- Born: October 7, 1880 Creston, Iowa, U.S.
- Died: December 29, 1945 (aged 65) Grosse Point, Michigan, U.S.
- Resting place: Woodlawn Cemetery, Detroit, Michigan, U.S.
- Education: University of Michigan Johns Hopkins University
- Occupation: Physician
- Spouse: Nell Ford (m. 1909–1945; his death)

= Henry Norton Torrey =

American physician (1880–1945)

Henry Norton Torrey (October 7, 1880 – December 29, 1945) was an American physician. He was eminent in Detroit, Michigan.

==Life and career==
Torrey was born in 1880 in Creston, Iowa, to Dr. Bartlett Norton Torrey and Flora Reed. He studied at Knox College at the University of Michigan and Johns Hopkins University.

In 1906, he moved Detroit to practice medicine. Three years later, he married Eleanor (Nell) Blanche Ford, daughter of John B. Ford, with whom he had two children: William (Ford) in 1911 and Eleanor two years later.

During World War I, he served as a Major in the United States Army Medical Corps. He then became a surgeon and administrator at Detroit's Harper Hospital.
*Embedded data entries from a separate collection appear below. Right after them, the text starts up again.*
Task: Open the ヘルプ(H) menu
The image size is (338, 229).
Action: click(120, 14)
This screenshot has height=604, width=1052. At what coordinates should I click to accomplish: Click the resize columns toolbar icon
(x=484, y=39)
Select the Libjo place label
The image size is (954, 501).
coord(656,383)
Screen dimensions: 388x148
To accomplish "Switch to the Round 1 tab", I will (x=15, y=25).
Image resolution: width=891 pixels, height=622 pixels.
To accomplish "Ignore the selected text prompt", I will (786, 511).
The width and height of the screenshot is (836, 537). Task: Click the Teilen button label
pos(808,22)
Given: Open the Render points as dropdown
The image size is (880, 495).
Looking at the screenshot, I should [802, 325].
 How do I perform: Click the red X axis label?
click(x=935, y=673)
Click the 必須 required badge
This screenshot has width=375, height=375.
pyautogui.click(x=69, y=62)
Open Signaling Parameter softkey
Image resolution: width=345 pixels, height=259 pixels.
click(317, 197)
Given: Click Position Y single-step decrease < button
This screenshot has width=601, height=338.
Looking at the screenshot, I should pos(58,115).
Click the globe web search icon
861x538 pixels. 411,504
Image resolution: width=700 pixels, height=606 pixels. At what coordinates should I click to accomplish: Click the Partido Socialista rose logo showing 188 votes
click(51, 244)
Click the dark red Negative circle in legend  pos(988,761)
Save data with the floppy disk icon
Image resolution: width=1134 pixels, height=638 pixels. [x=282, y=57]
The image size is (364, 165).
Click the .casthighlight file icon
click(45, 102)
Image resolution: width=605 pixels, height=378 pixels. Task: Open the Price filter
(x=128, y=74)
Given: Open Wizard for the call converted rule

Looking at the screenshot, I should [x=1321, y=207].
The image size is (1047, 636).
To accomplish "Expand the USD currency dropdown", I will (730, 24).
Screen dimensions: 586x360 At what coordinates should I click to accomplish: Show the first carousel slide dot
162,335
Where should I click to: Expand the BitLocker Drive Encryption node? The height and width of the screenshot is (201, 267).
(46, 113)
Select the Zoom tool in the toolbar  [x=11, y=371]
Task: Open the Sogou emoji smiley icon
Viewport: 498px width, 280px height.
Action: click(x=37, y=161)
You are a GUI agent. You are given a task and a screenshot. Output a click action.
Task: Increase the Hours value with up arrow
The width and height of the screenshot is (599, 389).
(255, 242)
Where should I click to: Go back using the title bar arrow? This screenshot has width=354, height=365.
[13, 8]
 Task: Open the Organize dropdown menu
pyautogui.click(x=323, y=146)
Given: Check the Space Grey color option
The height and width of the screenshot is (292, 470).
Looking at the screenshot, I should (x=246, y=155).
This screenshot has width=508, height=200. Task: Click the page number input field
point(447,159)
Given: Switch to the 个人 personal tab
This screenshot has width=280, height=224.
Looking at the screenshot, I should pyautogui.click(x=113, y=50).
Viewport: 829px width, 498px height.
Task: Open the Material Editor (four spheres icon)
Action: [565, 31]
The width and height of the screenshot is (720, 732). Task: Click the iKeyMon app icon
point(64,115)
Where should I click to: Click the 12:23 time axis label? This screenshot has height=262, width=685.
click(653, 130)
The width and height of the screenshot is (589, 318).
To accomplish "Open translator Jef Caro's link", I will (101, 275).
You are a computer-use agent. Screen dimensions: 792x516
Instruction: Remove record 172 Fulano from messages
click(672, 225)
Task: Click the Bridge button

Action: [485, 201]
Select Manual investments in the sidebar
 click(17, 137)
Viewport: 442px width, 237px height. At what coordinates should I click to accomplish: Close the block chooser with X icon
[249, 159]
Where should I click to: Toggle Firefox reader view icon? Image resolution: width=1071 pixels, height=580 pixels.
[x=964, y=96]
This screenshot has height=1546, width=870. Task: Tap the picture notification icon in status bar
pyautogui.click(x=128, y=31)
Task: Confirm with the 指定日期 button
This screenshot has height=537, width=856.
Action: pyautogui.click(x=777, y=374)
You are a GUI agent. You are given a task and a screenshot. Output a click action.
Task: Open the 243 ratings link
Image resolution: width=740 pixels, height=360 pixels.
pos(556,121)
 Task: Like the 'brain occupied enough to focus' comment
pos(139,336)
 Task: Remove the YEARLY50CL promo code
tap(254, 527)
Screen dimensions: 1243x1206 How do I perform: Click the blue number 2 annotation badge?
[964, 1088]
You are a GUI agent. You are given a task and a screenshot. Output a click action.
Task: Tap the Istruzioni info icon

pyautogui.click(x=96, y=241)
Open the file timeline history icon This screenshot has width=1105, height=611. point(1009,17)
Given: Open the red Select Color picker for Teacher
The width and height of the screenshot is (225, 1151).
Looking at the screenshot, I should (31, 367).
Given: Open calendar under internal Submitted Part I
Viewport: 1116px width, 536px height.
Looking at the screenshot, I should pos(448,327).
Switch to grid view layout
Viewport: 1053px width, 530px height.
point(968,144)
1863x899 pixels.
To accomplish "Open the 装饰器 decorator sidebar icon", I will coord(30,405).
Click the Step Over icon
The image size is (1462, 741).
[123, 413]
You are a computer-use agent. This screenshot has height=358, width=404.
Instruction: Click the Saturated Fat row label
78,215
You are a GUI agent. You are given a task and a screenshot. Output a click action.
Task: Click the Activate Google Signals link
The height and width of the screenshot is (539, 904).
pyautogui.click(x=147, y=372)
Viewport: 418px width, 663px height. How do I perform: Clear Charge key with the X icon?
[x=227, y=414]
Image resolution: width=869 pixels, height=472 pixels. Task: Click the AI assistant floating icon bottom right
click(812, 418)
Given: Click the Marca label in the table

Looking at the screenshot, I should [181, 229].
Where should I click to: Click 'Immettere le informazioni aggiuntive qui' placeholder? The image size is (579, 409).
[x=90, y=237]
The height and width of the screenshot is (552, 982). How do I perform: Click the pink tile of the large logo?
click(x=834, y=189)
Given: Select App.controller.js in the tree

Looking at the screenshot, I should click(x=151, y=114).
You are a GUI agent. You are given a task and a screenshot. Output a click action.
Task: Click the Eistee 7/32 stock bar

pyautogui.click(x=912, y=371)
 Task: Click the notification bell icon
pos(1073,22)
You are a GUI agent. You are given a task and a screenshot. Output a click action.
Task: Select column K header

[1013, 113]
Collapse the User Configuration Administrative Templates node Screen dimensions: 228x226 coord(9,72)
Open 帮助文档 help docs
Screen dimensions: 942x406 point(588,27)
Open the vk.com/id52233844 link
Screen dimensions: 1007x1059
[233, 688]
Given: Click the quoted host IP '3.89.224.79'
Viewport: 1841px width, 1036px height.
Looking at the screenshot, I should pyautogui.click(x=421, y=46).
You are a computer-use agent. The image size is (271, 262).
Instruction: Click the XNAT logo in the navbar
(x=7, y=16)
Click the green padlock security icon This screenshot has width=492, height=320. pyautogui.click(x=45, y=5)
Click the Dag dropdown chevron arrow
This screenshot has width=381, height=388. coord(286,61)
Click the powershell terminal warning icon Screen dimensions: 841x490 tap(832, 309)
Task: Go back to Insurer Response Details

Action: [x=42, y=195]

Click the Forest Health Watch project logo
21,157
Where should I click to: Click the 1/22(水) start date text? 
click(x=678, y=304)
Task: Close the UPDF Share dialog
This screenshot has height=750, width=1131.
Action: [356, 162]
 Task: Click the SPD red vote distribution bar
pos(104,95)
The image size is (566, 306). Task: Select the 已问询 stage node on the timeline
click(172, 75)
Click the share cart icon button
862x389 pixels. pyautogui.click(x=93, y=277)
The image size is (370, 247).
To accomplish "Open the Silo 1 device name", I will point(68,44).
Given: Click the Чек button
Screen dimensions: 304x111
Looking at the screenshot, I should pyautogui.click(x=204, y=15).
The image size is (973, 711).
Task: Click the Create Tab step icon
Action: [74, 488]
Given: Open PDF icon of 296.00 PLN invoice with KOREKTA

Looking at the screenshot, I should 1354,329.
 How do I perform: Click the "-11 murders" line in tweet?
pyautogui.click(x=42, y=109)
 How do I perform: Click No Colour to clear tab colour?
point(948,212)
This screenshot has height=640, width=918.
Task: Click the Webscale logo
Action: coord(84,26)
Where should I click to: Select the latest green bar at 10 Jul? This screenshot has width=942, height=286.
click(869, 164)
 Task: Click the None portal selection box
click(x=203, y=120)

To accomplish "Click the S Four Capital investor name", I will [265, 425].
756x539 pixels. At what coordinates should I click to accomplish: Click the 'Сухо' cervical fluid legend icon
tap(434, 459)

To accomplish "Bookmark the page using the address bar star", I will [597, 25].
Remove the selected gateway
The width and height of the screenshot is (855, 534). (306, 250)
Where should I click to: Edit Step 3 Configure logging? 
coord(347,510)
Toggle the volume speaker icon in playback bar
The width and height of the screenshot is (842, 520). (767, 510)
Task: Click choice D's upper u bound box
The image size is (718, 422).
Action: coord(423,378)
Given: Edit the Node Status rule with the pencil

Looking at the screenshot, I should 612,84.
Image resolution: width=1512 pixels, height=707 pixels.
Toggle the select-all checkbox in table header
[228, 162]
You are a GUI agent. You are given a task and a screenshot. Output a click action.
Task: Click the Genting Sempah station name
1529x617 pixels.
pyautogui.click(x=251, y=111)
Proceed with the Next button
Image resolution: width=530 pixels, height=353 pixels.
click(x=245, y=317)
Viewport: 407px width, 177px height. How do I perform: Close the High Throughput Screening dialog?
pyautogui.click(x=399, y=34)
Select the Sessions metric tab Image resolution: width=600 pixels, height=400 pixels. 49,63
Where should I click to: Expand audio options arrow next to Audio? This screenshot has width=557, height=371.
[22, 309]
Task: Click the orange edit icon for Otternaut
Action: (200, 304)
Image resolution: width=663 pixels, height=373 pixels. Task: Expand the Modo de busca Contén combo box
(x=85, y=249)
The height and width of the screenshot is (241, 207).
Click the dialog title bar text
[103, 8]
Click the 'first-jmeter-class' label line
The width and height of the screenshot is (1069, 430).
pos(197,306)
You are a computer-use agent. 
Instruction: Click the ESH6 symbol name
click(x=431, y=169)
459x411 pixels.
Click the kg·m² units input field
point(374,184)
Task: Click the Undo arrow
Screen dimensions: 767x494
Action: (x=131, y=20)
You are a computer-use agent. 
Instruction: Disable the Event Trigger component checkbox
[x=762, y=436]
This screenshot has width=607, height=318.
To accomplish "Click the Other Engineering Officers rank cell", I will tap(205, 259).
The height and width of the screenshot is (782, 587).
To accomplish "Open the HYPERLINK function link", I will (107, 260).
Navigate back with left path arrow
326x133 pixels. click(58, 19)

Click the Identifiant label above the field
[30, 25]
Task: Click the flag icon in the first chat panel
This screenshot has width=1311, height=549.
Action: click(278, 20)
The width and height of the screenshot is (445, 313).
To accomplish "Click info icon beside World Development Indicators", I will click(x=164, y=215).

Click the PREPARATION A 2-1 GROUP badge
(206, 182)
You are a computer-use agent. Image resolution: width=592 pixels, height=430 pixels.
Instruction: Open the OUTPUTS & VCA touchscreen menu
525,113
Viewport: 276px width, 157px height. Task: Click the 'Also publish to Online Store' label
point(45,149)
In 1915, Torrey purchased Greenwich Place in Thunderbolt, Georgia, from Spencer Shotter. The family wintered there over the next six years. At the time of the Torreys' purchase of Greenwich Place, it had "an elaborately furnished main house, a six-car garage, a laundry building, a superintendent's office and cottage, a gate lodge, a chauffeur's cottage, other servants' quarters, an artificial pond, and formal gardens." It also contained "a ballroom, library, billiards room, reception room, drawing room, music room, butler's pantry, refrigeration pantry, twelve master bedrooms and ten baths." Outside there were stables (which are still visible), a dairy farm, a 200-foot-long greenhouse (at the western edge of the mansion), a bath and pool house, and a yacht dock. It was said to have rivaled the Vanderbilts' Biltmore Estate in Asheville, North Carolina, as the most opulent in the South. The house and grounds were used in several silent films, including Mice and Men (1916) and Stolen Moments (1920). The estate was destroyed in a fire on January 27, 1923. A ten-year-old Eleanor jumped from the second floor to escape, and Dr. Torrey had to rescue his grandmother, Mrs. M. T. Garrison. Instead of rebuilding, the family moved to Ossabaw Island, where they built a house between 1924 and 1926, taking with them the two large iron gates from Greenwich Place.

In 1926, Torrey wrote The Story of Ossabaw.

==Death==

Torrey died in 1945, aged 65. He was interred in Detroit's Woodlawn Cemetery. His widow survived him by thirteen years and was buried beside Torrey.